Design Principles¶

PFC is built on a foundation of rigorous design principles inspired by Alex Stepanov's work on generic programming and the STL. Understanding these principles will help you use the library effectively and extend it correctly.

The Zero-Copy Invariant¶

Principle: In-memory representation equals wire format.
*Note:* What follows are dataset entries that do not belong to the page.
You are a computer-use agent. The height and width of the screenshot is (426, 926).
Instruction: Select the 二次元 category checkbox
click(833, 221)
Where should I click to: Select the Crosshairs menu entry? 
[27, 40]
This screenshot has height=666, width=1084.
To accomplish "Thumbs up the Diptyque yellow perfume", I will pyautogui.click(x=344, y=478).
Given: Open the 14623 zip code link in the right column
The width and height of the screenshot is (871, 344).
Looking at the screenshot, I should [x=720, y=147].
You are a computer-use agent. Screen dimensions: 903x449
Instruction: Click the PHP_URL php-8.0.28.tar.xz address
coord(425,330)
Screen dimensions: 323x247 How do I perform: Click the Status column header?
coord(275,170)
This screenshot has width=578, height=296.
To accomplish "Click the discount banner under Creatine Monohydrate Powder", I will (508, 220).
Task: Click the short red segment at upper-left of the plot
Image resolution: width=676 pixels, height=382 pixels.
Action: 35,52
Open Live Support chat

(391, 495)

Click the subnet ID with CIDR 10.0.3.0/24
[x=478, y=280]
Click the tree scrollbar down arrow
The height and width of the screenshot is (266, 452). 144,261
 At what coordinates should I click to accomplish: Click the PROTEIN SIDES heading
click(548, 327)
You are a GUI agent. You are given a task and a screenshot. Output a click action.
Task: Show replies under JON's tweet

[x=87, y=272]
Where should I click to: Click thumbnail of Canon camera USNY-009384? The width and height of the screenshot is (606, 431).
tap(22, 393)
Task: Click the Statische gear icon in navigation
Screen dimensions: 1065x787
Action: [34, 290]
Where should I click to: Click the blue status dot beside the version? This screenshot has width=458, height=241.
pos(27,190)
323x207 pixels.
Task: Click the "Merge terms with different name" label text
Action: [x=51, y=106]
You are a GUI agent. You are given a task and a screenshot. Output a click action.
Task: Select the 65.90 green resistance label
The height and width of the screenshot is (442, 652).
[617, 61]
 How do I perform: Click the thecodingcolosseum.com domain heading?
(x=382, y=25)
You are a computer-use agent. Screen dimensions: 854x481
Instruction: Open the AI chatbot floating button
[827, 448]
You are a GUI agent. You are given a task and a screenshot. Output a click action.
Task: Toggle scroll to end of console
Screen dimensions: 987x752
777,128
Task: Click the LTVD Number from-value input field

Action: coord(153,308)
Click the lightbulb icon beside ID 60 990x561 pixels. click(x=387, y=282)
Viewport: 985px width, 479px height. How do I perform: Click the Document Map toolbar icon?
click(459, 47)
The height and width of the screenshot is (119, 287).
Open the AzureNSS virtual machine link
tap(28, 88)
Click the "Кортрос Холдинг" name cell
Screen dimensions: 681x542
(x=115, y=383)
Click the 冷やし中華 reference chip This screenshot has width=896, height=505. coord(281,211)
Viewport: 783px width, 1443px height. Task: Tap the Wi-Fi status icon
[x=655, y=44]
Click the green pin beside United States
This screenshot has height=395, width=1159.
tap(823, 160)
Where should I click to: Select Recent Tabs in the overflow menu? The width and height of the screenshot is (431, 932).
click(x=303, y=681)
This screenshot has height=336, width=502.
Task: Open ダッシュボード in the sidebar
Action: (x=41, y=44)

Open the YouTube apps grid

Traditional serialization involves two copies:

Value -> Serialized Bytes -> Value

PFC eliminates this overhead:

PackedValue = Bytes (same representation)

Benefits¶

Performance: No marshaling overhead
Memory: Single canonical representation
Simplicity: What you store is what you send

Implementation¶

All packed types maintain bit-level representation:

class PackedInt {
    std::vector<uint8_t> bytes_;  // Stored in encoded form

public:
    uint32_t get() const {
        BitReader reader(bytes_.data(), bytes_.size());
        return EliasGamma::decode(reader);  // Decode on access
    }
};

Prefix-Free Codes¶

Principle: All encodings are self-delimiting.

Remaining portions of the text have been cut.